ABOUT THIS TASK: Below are some records. Write out the line that contains "Task: Focus the Card # input field" and all lines after it, exactly, but not the pictures.

INPUT FOR THIS TASK:
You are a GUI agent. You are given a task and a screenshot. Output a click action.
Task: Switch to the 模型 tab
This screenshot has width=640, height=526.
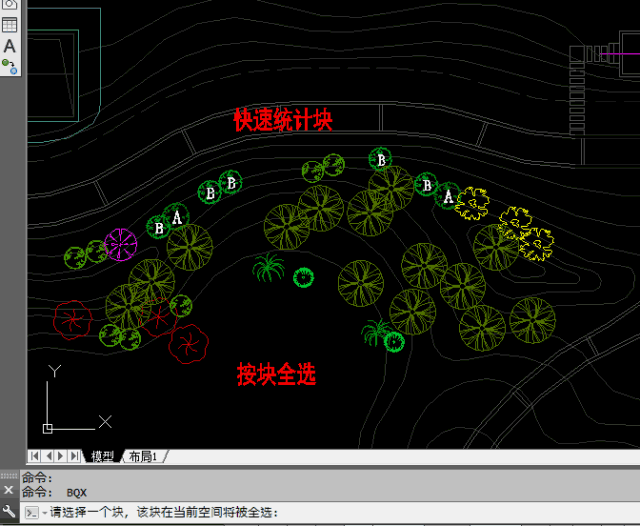pyautogui.click(x=102, y=456)
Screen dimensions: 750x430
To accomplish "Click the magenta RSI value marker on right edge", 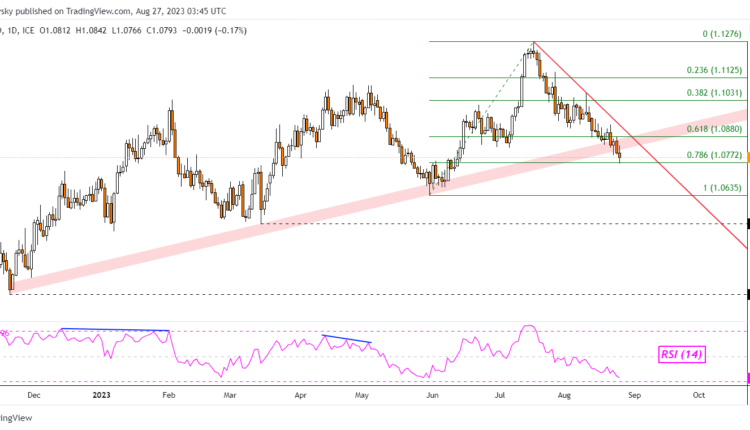I will point(747,377).
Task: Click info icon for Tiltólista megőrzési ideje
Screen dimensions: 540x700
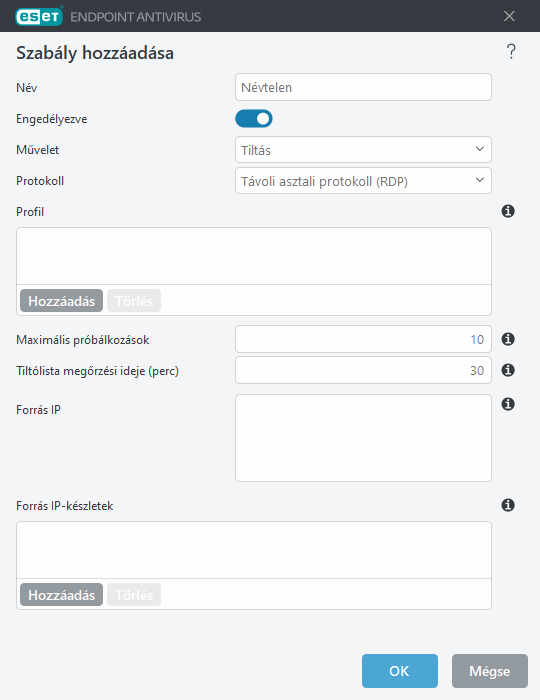Action: coord(508,370)
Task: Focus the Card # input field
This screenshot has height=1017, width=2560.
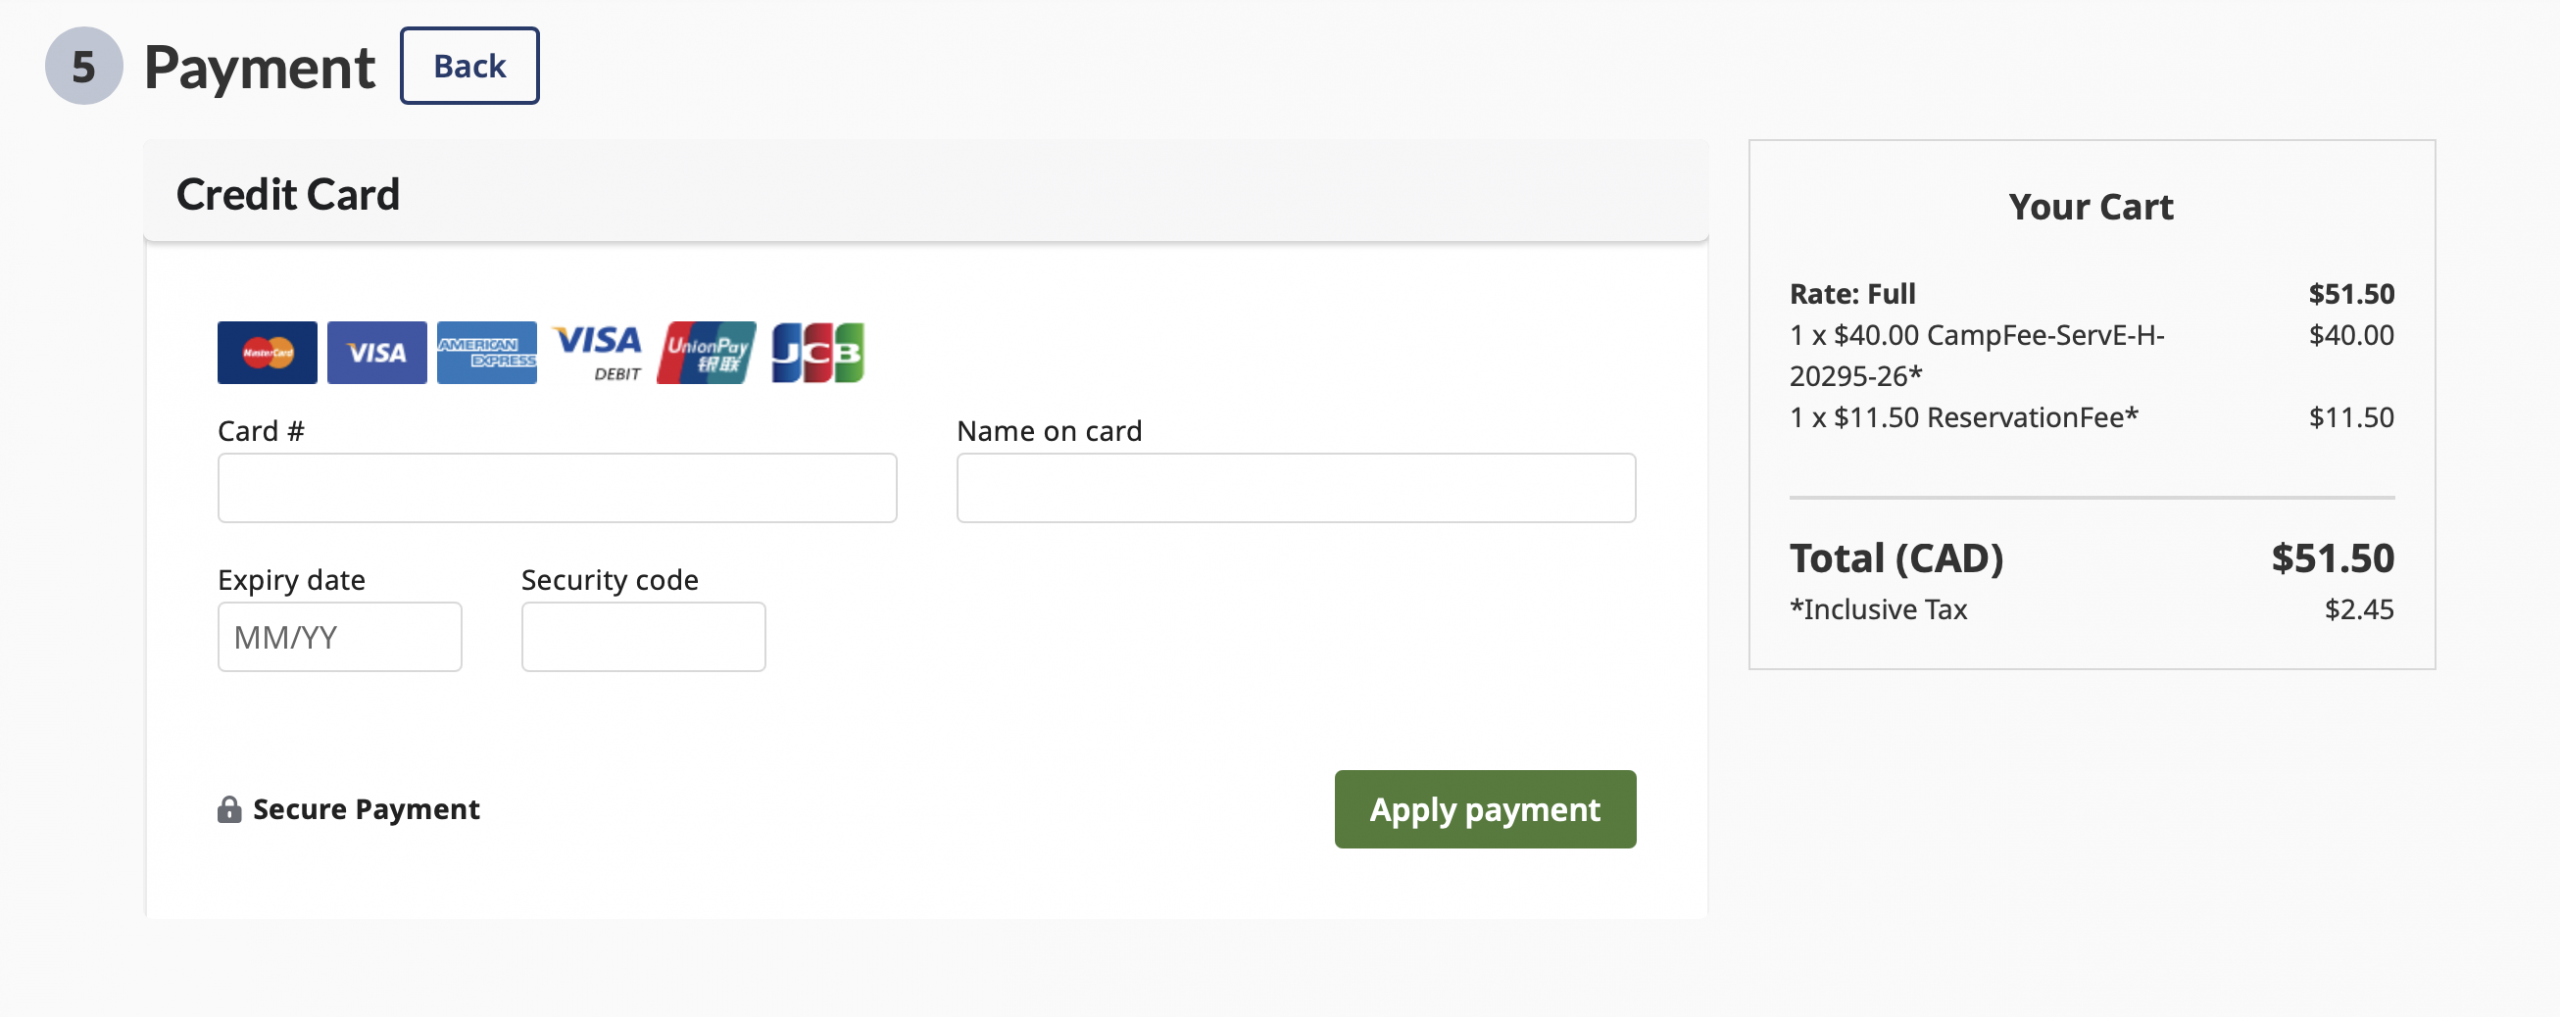Action: click(557, 488)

RESULT OF THIS EXERCISE:
Task: Focus the Card # input field
This screenshot has height=1017, width=2560.
Action: click(557, 488)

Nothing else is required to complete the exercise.